A Change of Skin
- Author: Carlos Fuentes
- Original title: Cambio de piel
- Translator: Sam Hileman
- Language: Spanish
- Genre: Romance
- Published: 1967 (Joaquín Mortiz) (Spanish); 1968 (Farrar, Straus and Giroux) (English);
- Publication place: Mexico City
- Media type: Print
- Pages: 442 (first edition)
- OCLC: 349483
- Dewey Decimal: 863
- LC Class: PQ7297.F793 C28

= A Change of Skin =

Book by Carlos Fuentes

A Change of Skin (original Spanish title: Cambio de piel) is a 1967 novel by Carlos Fuentes about a Mexican writer and his Jewish American wife. The English translation, by Sam Hileman, was first published in 1968.

Fuentes dedicated the novel to Julio Cortázar.

==Plot==
This is the story about a frustrated Mexican writer named Javier and his Jewish American wife, Elizabeth. The couple is making their way from Mexico City to Veracruz for a vacation.

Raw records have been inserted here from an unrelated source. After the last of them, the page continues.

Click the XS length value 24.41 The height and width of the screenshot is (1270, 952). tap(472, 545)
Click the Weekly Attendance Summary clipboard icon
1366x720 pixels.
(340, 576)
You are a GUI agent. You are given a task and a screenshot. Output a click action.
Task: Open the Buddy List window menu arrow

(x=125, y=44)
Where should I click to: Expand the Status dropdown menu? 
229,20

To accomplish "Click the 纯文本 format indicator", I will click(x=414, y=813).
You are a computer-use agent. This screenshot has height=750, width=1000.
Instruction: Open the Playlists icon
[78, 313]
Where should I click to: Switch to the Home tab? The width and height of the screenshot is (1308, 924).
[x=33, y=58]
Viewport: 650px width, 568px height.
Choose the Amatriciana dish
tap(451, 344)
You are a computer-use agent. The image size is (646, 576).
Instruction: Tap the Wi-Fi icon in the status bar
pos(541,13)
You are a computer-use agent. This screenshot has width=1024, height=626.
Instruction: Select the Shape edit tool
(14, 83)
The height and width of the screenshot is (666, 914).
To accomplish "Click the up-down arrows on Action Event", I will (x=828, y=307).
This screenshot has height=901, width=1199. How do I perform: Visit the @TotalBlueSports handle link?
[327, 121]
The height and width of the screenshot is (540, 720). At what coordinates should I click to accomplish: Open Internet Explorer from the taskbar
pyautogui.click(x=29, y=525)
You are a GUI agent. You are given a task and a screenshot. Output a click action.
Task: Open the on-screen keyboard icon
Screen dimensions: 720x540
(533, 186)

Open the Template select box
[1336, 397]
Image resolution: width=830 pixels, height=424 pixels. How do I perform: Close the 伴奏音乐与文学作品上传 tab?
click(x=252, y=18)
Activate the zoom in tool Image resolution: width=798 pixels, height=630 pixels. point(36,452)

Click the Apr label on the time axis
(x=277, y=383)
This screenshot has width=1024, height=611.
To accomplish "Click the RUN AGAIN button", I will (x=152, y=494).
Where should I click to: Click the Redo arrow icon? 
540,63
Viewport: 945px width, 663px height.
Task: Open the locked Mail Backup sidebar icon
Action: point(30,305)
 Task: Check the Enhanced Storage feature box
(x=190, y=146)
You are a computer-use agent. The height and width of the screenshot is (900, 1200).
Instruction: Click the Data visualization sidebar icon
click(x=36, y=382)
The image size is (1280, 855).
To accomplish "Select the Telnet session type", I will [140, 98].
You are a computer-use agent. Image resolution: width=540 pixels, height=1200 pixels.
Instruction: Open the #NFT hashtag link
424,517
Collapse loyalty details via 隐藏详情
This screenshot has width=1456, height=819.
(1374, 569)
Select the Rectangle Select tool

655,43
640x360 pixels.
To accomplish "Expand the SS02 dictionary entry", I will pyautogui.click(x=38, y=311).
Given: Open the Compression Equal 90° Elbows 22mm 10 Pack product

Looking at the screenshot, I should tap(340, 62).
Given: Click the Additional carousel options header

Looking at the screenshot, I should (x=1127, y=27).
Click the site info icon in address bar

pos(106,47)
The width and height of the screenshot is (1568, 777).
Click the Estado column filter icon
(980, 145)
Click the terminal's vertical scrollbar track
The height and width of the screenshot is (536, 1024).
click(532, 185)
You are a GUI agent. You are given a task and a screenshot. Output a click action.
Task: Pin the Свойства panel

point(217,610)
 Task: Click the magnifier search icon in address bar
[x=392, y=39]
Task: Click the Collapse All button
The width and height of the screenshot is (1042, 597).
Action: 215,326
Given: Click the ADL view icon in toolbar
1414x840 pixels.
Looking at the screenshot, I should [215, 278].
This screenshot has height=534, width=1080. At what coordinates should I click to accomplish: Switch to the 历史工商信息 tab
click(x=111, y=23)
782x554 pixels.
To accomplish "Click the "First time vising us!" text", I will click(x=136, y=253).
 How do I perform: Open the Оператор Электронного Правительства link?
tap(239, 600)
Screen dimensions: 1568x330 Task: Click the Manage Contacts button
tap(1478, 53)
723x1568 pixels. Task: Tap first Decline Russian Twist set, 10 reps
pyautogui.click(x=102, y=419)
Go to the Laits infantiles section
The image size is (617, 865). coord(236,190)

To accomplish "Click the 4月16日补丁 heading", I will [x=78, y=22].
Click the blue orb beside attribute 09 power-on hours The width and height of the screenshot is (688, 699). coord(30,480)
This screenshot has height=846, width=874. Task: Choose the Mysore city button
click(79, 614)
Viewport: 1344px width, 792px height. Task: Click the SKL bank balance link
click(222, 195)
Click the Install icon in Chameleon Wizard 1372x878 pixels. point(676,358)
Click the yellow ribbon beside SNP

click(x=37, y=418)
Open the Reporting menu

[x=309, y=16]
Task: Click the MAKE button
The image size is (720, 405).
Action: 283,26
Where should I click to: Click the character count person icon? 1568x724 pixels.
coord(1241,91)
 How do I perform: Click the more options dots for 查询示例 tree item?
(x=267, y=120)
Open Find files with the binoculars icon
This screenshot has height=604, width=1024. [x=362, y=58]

A man named Franz (a Czechoslovak who helped construct the Nazi concentration camp, Theresienstadt Ghetto and thereafter fled to Mexico) is with them, along with his young Mexican mistress, Isabel.

Once the two couples have left Mexico City, they visit the pre-Columbian ruins at Xochicalco and then the pyramids at Cholula. Their car is sabotaged, forcing them to spend the night in Cholula. There they are joined by the ubiquitous Narrator, who is also en route to Cholula, just to complicate matters even more.

==Acclaim for the book==
- "At any rate, politically objectionable or not, Fuentes has written a challenging and interesting, if occasionally silly and pretentious, book." – David Gallagher, The New York Times
- "defines existentially a collective Mexican consciousness by exploring and reinterpreting the country’s myths." – Encyclopædia Britannica
- "...human history is envisioned as an obsessively repeated mythic drama or cycle." – Edith Grossman, "Myth and Madness in Carlos Fuentes' 'A Change of Skin'"
- It received the 1967 Premio Biblioteca Breve for best unpublished novel.